2. No caso concreto, após vistos, em global e de modo crítico, todos os elementos probabórios referidos na fundamentação probatória da decisão recorrida, não se vislumbra que seja manifestamente desrazoável o resultado do julgamento da matéria de facto feito pelo tribunal a quo, o qual nem sequer tenha violado quaisquer normas jurídicas sobre o valor legal da prova, ou quaisquer regras da experiência, ou quaisquer leges artis a observar no julgamento dos factos, pelo que é de respeitar o julgado desse tribunal sentenciador, por não ter ocorrido, na decisão recorrida, qualquer erro notório na apreciação da prova como vício referido na alínea c) do n.o 2 do art.o 400.o do CPP.
3. Outrossim dada a congruência e razoabilidade da fundamentação fáctica e probatória da decisão recorrida, nem se divisa qualquer contradição insanável entre os factos provados em primeira instância, pelo que nem pode ter havido, aí, o vício aludido na alínea b) do n.o 2 do art.o 400.o do CPP.
4. Mesmo em processo penal, e com excepção da matéria de conhecimento oficioso, ao ente decisor do recurso cumpre resolver só as questões material e concretamente alegadas na motivação do recurso e ao mesmo tempo devidamente delimitadas nas conclusões da mesma, e já não responder a toda e qualquer razão aduzida pela parte recorrente para sustentar a procedência das suas questões colocadas.

• • • •

**Tarefas a fazer:**
(a) No texto sobre o recurso penal, que questões cabe ao ente decisor do recurso resolver, fora da matéria de conhecimento oficioso?
(b) Prossiga o texto sobre o recurso penal a partir da última frase apresentada.

**Registos:**
• • • •

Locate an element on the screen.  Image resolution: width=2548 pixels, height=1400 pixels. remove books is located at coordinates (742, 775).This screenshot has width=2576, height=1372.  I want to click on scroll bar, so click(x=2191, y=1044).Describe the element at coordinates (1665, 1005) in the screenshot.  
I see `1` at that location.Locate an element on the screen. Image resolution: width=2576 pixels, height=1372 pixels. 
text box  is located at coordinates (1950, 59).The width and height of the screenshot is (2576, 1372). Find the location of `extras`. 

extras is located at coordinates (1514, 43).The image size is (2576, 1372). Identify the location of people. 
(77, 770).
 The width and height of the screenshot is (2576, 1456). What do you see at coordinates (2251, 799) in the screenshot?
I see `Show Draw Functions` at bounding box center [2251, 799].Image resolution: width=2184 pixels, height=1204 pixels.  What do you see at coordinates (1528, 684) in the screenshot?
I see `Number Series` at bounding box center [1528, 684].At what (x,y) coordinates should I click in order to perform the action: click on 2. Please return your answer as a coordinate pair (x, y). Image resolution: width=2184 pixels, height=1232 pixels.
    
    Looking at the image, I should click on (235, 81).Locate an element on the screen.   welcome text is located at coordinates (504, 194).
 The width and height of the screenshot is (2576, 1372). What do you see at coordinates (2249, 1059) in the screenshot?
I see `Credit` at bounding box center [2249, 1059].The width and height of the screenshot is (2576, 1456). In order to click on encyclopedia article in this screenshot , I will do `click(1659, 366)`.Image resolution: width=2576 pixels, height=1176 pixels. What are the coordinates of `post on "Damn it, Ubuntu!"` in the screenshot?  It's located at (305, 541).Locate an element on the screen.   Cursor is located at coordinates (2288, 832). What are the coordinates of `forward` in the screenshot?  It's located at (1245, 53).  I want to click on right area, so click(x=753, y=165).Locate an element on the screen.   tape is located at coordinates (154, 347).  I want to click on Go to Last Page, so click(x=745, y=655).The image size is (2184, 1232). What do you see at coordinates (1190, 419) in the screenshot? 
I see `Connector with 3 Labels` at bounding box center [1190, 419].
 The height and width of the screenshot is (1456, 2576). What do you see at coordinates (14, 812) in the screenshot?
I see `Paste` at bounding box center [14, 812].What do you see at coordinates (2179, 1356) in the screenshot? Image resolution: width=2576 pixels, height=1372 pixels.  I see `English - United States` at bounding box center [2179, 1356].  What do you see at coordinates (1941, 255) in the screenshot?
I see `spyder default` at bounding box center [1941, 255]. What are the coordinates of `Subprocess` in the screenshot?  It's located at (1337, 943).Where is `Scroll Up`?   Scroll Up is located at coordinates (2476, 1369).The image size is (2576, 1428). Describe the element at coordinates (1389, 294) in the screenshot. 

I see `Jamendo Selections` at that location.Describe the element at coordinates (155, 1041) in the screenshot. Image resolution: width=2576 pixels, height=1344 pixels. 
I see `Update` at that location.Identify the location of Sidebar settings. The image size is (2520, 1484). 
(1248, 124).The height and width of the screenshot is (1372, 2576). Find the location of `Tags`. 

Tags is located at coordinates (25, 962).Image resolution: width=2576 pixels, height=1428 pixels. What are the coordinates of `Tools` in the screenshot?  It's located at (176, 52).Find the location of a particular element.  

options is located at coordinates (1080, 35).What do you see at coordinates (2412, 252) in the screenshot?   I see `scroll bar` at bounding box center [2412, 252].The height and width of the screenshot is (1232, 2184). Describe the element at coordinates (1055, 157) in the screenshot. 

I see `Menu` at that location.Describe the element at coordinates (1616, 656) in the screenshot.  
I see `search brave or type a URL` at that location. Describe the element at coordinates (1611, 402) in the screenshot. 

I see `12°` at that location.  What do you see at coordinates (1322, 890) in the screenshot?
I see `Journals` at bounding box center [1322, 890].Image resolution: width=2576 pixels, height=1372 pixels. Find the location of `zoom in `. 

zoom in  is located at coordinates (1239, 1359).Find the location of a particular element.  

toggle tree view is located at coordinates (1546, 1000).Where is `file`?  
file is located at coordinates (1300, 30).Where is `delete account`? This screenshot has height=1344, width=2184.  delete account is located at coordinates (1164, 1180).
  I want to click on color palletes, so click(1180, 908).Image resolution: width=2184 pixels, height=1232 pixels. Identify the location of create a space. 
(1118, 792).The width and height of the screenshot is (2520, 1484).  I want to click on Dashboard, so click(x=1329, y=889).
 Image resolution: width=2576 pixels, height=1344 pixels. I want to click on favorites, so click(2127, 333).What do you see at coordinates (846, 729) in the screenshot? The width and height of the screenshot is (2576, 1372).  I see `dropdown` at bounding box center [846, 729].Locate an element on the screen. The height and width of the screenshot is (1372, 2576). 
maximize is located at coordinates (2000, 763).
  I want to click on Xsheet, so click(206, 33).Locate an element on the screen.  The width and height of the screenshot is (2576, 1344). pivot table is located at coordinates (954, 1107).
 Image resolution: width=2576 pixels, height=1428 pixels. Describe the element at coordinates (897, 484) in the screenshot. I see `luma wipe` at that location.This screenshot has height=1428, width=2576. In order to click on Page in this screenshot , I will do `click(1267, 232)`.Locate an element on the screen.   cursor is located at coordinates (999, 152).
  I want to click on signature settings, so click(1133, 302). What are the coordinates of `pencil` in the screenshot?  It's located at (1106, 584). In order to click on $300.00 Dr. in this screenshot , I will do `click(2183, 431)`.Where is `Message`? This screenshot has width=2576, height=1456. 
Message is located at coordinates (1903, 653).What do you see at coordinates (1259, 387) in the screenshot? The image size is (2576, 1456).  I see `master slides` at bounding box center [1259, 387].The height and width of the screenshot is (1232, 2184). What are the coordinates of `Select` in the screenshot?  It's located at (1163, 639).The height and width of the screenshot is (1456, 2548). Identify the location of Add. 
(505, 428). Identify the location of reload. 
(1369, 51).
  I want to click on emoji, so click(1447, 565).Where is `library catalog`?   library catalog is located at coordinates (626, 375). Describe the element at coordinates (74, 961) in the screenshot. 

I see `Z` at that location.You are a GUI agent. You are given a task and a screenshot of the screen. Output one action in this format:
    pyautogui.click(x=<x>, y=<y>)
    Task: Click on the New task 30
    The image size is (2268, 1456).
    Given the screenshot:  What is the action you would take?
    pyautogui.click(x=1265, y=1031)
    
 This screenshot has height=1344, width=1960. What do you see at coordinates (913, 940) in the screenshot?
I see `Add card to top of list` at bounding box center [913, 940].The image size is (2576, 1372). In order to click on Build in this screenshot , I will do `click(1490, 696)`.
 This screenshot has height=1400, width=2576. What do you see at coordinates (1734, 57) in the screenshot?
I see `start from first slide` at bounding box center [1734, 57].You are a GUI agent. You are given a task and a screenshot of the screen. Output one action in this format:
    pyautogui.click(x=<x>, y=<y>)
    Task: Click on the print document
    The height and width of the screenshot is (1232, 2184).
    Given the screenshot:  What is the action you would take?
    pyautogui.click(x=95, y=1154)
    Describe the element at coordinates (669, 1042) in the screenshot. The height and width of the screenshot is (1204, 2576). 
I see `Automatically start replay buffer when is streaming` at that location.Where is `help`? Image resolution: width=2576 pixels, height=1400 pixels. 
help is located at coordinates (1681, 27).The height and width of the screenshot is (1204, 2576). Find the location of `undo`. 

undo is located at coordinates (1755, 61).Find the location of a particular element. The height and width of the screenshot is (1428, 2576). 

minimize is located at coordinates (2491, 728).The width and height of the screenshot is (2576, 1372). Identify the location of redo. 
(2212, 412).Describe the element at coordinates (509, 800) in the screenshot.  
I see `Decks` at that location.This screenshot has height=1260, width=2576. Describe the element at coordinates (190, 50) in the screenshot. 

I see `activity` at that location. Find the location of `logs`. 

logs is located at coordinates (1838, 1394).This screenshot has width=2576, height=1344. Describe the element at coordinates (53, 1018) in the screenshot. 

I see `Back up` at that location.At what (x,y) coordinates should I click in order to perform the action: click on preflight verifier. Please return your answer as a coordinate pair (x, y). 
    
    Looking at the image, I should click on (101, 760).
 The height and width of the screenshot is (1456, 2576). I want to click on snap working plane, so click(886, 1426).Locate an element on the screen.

• • • •

**Respostas:**
(a) Só as questões material e concretamente alegadas na motivação do recurso e devidamente delimitadas nas conclusões da mesma.

(b)
O relator,
Chan Kuong Seng

Processo n.º 212/2022
(Autos de recurso penal)
(Da reclamação para conferência da decisão de rejeição do recurso)
  Recorrentes:
  1.o arguido A
  2.a arguida (ora reclamante) B
ACORDAM NO TRIBUNAL DE SEGUNDA INSTÂNCIA DA REGIÃO ADMINISTRATIVA ESPECIAL DE MACAU
I – RELATÓRIO
Por acórdão proferido a fls. 804 a 816v (com rectificação de lapsos de escrita a fl. 914) do Processo Comum Colectivo n.o CR2-21-0249-PCC do 2.o Juízo Criminal do Tribunal Judicial de Base, ficaram condenados:
– o 1.o arguido A pela prática, em co-autoria material, na forma consumada, de quatro crimes de burla em valor consideravelmente elevado, p. e p. pelos art.os 211.o, n.os 4, alínea a), e 1, e 196.o, alínea b), do Código Penal (CP), em três anos de prisão por cada, e pela prática, em autoria material, na forma consumada, de três crimes de falsificação de documento, p. e p. pelo art.o 244.o, n.o 1, alínea a), do CP, em nove meses de prisão por cada, e ainda pela prática, em autoria material, na forma consumada, de quatro crimes de falsificação de documento de especial valor, p. e p. pelas disposições conjugadas dos art.os 245.o e 244.o, n.o 1, alínea a), do CP, em um ano e seis meses de prisão por cada, e, em cúmulo jurídico de todas essas penas em causa, finalmente na pena única de cinco anos de prisão;
– e a 2.a arguida B pela prática, em co-autoria material, na forma consumada, de quatro crimes de burla em valor consideravelmente elevado, p. e p. pelos art.os 211.o, n.os 4, alínea a), e 1, e 196.o, alínea b), do CP, em quatro anos de prisão por cada, e pela prática, em autoria material, na forma consumada, de quatro crimes de uso de documento falsificado de especial valor, p. e p. pelas disposições conjugadas dos art.os 245.o e 244.o, n.o 1, alínea c), do CP, em dois anos de prisão por cada, e, em úmulo jurídico de todas essas penas em causa, finalmente na pena única de seis anos de prisão.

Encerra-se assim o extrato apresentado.